== Work to be completed ==
Could every line below be written out exactly as it appears?

(Excerpts from a dataset)

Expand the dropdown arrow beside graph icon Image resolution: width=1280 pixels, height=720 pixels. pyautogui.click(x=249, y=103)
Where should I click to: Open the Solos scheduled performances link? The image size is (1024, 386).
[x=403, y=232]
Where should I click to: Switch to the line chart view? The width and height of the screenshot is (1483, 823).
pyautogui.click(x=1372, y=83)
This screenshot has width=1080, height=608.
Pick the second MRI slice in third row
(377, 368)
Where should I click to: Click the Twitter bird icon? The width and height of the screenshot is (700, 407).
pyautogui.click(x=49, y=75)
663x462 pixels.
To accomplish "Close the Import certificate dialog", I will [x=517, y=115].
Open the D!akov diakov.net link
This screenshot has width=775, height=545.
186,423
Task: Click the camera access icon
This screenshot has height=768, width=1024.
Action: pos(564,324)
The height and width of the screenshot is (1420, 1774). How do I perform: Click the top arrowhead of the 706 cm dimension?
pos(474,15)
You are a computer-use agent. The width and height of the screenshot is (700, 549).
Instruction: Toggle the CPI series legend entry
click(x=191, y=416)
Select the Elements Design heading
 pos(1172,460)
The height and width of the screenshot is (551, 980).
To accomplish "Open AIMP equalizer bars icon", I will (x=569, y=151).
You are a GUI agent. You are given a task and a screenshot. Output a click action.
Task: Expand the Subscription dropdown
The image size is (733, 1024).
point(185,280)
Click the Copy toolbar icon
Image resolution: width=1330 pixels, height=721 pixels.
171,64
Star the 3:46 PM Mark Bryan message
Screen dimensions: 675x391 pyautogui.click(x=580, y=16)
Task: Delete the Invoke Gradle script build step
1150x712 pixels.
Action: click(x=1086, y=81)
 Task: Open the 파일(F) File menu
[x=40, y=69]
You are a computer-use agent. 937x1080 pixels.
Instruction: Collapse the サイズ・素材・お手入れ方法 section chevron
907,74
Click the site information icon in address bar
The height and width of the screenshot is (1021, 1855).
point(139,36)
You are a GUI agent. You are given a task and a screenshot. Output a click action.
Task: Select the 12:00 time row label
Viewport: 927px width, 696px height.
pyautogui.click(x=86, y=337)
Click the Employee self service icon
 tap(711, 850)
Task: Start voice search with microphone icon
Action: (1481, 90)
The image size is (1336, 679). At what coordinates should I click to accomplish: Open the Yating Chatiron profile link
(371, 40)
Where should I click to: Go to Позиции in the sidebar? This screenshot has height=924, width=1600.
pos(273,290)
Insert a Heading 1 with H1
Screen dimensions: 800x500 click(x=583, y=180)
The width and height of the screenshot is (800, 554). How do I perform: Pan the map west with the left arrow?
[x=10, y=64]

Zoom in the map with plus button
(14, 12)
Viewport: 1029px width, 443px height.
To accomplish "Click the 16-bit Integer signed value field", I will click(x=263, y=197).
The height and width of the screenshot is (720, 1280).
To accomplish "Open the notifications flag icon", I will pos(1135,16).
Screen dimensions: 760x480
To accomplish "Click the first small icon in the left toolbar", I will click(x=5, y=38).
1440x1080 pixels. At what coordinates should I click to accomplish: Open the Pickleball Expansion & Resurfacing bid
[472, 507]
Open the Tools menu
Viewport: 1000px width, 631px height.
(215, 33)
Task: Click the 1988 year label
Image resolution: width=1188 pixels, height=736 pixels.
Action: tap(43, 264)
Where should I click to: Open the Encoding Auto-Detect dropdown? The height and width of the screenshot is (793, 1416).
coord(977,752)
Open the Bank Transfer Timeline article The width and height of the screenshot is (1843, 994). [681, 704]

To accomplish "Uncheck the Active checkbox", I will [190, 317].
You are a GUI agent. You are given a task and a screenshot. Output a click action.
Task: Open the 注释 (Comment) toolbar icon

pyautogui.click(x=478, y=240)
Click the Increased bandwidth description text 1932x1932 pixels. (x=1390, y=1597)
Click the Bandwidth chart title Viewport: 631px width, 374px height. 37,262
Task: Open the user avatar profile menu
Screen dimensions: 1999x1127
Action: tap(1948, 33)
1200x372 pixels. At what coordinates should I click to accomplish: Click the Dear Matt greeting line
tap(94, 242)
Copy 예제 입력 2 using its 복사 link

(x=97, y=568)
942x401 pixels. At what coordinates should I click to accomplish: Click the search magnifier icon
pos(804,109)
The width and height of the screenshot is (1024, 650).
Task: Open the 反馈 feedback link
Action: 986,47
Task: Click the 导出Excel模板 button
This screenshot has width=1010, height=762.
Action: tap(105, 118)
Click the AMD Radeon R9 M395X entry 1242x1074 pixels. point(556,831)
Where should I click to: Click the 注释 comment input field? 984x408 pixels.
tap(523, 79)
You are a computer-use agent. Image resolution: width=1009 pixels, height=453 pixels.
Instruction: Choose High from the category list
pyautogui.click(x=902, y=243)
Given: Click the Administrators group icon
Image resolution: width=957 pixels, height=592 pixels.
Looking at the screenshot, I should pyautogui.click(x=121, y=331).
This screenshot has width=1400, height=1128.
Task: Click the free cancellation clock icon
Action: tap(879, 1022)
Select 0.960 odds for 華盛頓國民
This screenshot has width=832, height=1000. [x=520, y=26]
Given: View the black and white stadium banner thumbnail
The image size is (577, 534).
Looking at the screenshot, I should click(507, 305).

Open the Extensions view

== Exercise answer ==
Expand the dropdown arrow beside graph icon Image resolution: width=1280 pixels, height=720 pixels. pyautogui.click(x=249, y=103)
Where should I click to: Open the Solos scheduled performances link? The image size is (1024, 386).
[x=403, y=232]
Where should I click to: Switch to the line chart view? The width and height of the screenshot is (1483, 823).
pyautogui.click(x=1372, y=83)
This screenshot has width=1080, height=608.
Pick the second MRI slice in third row
(377, 368)
Where should I click to: Click the Twitter bird icon? The width and height of the screenshot is (700, 407).
pyautogui.click(x=49, y=75)
663x462 pixels.
To accomplish "Close the Import certificate dialog", I will [x=517, y=115].
Open the D!akov diakov.net link
This screenshot has width=775, height=545.
186,423
Task: Click the camera access icon
This screenshot has height=768, width=1024.
Action: pos(564,324)
The height and width of the screenshot is (1420, 1774). How do I perform: Click the top arrowhead of the 706 cm dimension?
pos(474,15)
You are a computer-use agent. The width and height of the screenshot is (700, 549).
Instruction: Toggle the CPI series legend entry
click(x=191, y=416)
Select the Elements Design heading
 pos(1172,460)
The height and width of the screenshot is (551, 980).
To accomplish "Open AIMP equalizer bars icon", I will (x=569, y=151).
You are a GUI agent. You are given a task and a screenshot. Output a click action.
Task: Expand the Subscription dropdown
The image size is (733, 1024).
point(185,280)
Click the Copy toolbar icon
Image resolution: width=1330 pixels, height=721 pixels.
171,64
Star the 3:46 PM Mark Bryan message
Screen dimensions: 675x391 pyautogui.click(x=580, y=16)
Task: Delete the Invoke Gradle script build step
1150x712 pixels.
Action: click(x=1086, y=81)
 Task: Open the 파일(F) File menu
[x=40, y=69]
You are a computer-use agent. 937x1080 pixels.
Instruction: Collapse the サイズ・素材・お手入れ方法 section chevron
907,74
Click the site information icon in address bar
The height and width of the screenshot is (1021, 1855).
point(139,36)
You are a GUI agent. You are given a task and a screenshot. Output a click action.
Task: Select the 12:00 time row label
Viewport: 927px width, 696px height.
pyautogui.click(x=86, y=337)
Click the Employee self service icon
 tap(711, 850)
Task: Start voice search with microphone icon
Action: (1481, 90)
The image size is (1336, 679). At what coordinates should I click to accomplish: Open the Yating Chatiron profile link
(371, 40)
Where should I click to: Go to Позиции in the sidebar? This screenshot has height=924, width=1600.
pos(273,290)
Insert a Heading 1 with H1
Screen dimensions: 800x500 click(x=583, y=180)
The width and height of the screenshot is (800, 554). How do I perform: Pan the map west with the left arrow?
[x=10, y=64]

Zoom in the map with plus button
(14, 12)
Viewport: 1029px width, 443px height.
To accomplish "Click the 16-bit Integer signed value field", I will click(x=263, y=197).
The height and width of the screenshot is (720, 1280).
To accomplish "Open the notifications flag icon", I will pos(1135,16).
Screen dimensions: 760x480
To accomplish "Click the first small icon in the left toolbar", I will click(x=5, y=38).
1440x1080 pixels. At what coordinates should I click to accomplish: Open the Pickleball Expansion & Resurfacing bid
[472, 507]
Open the Tools menu
Viewport: 1000px width, 631px height.
(215, 33)
Task: Click the 1988 year label
Image resolution: width=1188 pixels, height=736 pixels.
Action: tap(43, 264)
Where should I click to: Open the Encoding Auto-Detect dropdown? The height and width of the screenshot is (793, 1416).
coord(977,752)
Open the Bank Transfer Timeline article The width and height of the screenshot is (1843, 994). [681, 704]

To accomplish "Uncheck the Active checkbox", I will [190, 317].
You are a GUI agent. You are given a task and a screenshot. Output a click action.
Task: Open the 注释 (Comment) toolbar icon

pyautogui.click(x=478, y=240)
Click the Increased bandwidth description text 1932x1932 pixels. (x=1390, y=1597)
Click the Bandwidth chart title Viewport: 631px width, 374px height. 37,262
Task: Open the user avatar profile menu
Screen dimensions: 1999x1127
Action: tap(1948, 33)
1200x372 pixels. At what coordinates should I click to accomplish: Click the Dear Matt greeting line
tap(94, 242)
Copy 예제 입력 2 using its 복사 link

(x=97, y=568)
942x401 pixels. At what coordinates should I click to accomplish: Click the search magnifier icon
pos(804,109)
The width and height of the screenshot is (1024, 650).
Task: Open the 反馈 feedback link
Action: 986,47
Task: Click the 导出Excel模板 button
This screenshot has width=1010, height=762.
Action: tap(105, 118)
Click the AMD Radeon R9 M395X entry 1242x1074 pixels. point(556,831)
Where should I click to: Click the 注释 comment input field? 984x408 pixels.
tap(523, 79)
You are a computer-use agent. Image resolution: width=1009 pixels, height=453 pixels.
Instruction: Choose High from the category list
pyautogui.click(x=902, y=243)
Given: Click the Administrators group icon
Image resolution: width=957 pixels, height=592 pixels.
Looking at the screenshot, I should pyautogui.click(x=121, y=331).
This screenshot has width=1400, height=1128.
Task: Click the free cancellation clock icon
Action: tap(879, 1022)
Select 0.960 odds for 華盛頓國民
This screenshot has width=832, height=1000. [x=520, y=26]
Given: View the black and white stadium banner thumbnail
The image size is (577, 534).
Looking at the screenshot, I should click(507, 305).

Open the Extensions view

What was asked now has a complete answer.